The completion of the transaction is contingent upon customary closing conditions, including approval of the ESA stockholders and receipt of certain regulatory approvals. The transaction has been unanimously approved by ESA's Board of Directors and has also been approved by ESH's Board of Directors. The Extended Stay America board unanimously recommends that stockholders vote “FOR” the adoption of the merger agreement. The Hospitality board also recommends that stockholders vote “FOR” the adoption of the merger agreement. In connection with the transaction, an affiliate of Starwood Capital, which owns approximately 9.4% of ESA's outstanding paired shares, has entered into a support agreement whereby it has agreed to vote its shares in favor of the transaction. The Board of Directors of STAY has scheduled a special meeting of shareholders for the purpose of adopting the Merger Agreement. The Special Meeting will be a virtual meeting held on June 8, 2021, at 8:30 a.m., Eastern Time. As of April 13, 2021, the proposed acquisition of Extended Stay America has been cleared by the Competition and Consumer Protection Commission. As of April 26, 2021, Tarsadia believes that the Merger is not in the best interests of shareholders. As of May 7, 2021, five top investors, Tarsadia Capital LLC, Hawk Ridge Capital Management, SouthernSun Asset Management LLC, Cooke & Bieler LP and River Road Asset Management LLC have all said they plan to vote against the transaction. As per announcement of May 14, 2021, the transaction has received all regulatory approvals. Institutional Shareholder Services Inc. recommends that Extended Stay shareholders vote FOR the agreement at the Extended Stay America's special meetings of Shareholders, which is scheduled to be adjourned to June 11, 2021. As of June 11, 2021, the shareholders of Extended Stay America approved the transaction. The transaction is expected to occur in the second quarter of 2021. As of May 14, 2021, transaction is expected to close on June 11, 2021. As of June 15, 2021, the transaction is expected to close on June 16, 2021.

Goldman Sachs & Co. LLC acted as financial advisor and fairness opinion provider and Philip Richter and Warren S. de Wied of Fried, Frank, Harris, Shriver & Jacobson LLP acted as legal advisor to Extended Stay America. Goldman Sachs & Co. LLC will receive approximately $30 million in advisory fees from Extended Stay America. J.P. Morgan, and Citigroup Global Markets Inc. acted as financial advisors to Blackstone and Starwood. Brian M. Stadler, Sasan Mehrara, Whitney Salinaand, Janet K. Yu, Nancy Mehlman, Andrew Blau, Joo Hyun Lee, Jonathan Ozner, Lori Lesser, Matthew B. Rogers of Simpson Thacher & Bartlett LLP acted as legal advisor to Blackstone.
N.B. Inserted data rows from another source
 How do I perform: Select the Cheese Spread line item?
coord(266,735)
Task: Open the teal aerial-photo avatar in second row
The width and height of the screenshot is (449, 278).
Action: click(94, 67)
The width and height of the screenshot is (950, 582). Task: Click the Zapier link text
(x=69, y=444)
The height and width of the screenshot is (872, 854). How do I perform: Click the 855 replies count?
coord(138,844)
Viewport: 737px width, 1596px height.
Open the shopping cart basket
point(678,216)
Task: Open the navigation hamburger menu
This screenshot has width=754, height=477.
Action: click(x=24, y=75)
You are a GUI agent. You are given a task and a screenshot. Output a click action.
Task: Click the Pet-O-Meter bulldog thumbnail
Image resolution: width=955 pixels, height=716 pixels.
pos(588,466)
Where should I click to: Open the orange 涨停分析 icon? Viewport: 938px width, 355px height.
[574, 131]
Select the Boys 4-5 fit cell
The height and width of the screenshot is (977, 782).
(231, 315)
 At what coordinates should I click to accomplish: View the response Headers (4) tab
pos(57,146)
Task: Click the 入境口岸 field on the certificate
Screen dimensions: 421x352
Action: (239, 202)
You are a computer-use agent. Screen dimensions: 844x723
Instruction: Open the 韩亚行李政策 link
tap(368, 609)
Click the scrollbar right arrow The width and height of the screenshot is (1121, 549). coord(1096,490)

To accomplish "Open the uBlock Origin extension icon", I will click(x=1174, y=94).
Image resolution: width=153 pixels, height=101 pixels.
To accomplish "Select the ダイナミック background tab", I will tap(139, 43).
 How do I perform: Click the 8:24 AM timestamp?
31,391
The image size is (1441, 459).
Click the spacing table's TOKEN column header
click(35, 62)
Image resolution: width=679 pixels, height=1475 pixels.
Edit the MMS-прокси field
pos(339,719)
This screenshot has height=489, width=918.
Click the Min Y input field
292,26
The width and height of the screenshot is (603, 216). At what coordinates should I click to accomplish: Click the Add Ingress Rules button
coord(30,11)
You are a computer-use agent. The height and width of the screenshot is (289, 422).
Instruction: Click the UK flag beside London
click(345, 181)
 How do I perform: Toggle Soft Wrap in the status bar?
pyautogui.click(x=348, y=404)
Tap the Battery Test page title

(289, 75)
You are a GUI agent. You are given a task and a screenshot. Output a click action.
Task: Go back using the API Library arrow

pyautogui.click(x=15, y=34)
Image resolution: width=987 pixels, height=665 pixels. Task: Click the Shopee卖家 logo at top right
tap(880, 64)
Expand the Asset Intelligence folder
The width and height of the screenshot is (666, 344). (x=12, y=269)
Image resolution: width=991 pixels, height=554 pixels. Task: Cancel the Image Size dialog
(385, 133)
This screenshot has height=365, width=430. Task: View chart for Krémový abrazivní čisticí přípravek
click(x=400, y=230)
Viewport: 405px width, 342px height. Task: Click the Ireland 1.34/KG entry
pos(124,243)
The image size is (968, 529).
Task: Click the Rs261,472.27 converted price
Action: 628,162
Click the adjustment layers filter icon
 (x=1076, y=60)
Michael P. Brueck, Joshua N. Korff, Scott A. Berger, Maggie D. Flores, David L. Perechocky, Jonathan A. Schechter, Christopher L. Hartmann, Richard A. Grossmann, Michael Beinus, and Katherine A. Rocco of Kirkland & Ellis LLP acted as legal advisor to Starwood Capital. Okapi Partners LLC acted as proxy solicitor to Extended Stay America, Inc. for which it will be paid fee of up to approximately $250,000. Morrow & Co., LLC acted as an information agent for Extended Stay America. Morgan Stanley acted as financial advisor to Blackstone.

Blackstone Real Estate Partners IX L.P., a fund managed by The Blackstone Group Inc. (NYSE:BX) and Starwood Distressed Opportunity Fund XII Global, L.P., a fund managed by Starwood Capital Operations completed the acquisition of Extended Stay America, Inc. (NasdaqGS:STAY) from Tarsadia Capital, LLC, Hawk Ridge Capital Management, SouthernSun Asset Management LLC, Cooke & Bieler LP, River Road Asset Management LLC and others on June 16, 2021. On June 16, 2021, in connection with the Mergers, all members of the board of directors of the Paired Entities ceased to serve in such capacity at the Effective Time. BofA Securities, Inc. acted as financial advisor to Extended Stay America and Deutsche Bank Securities Inc. acted as financial advisor to Blackstone and Starwood and also provided debt financing.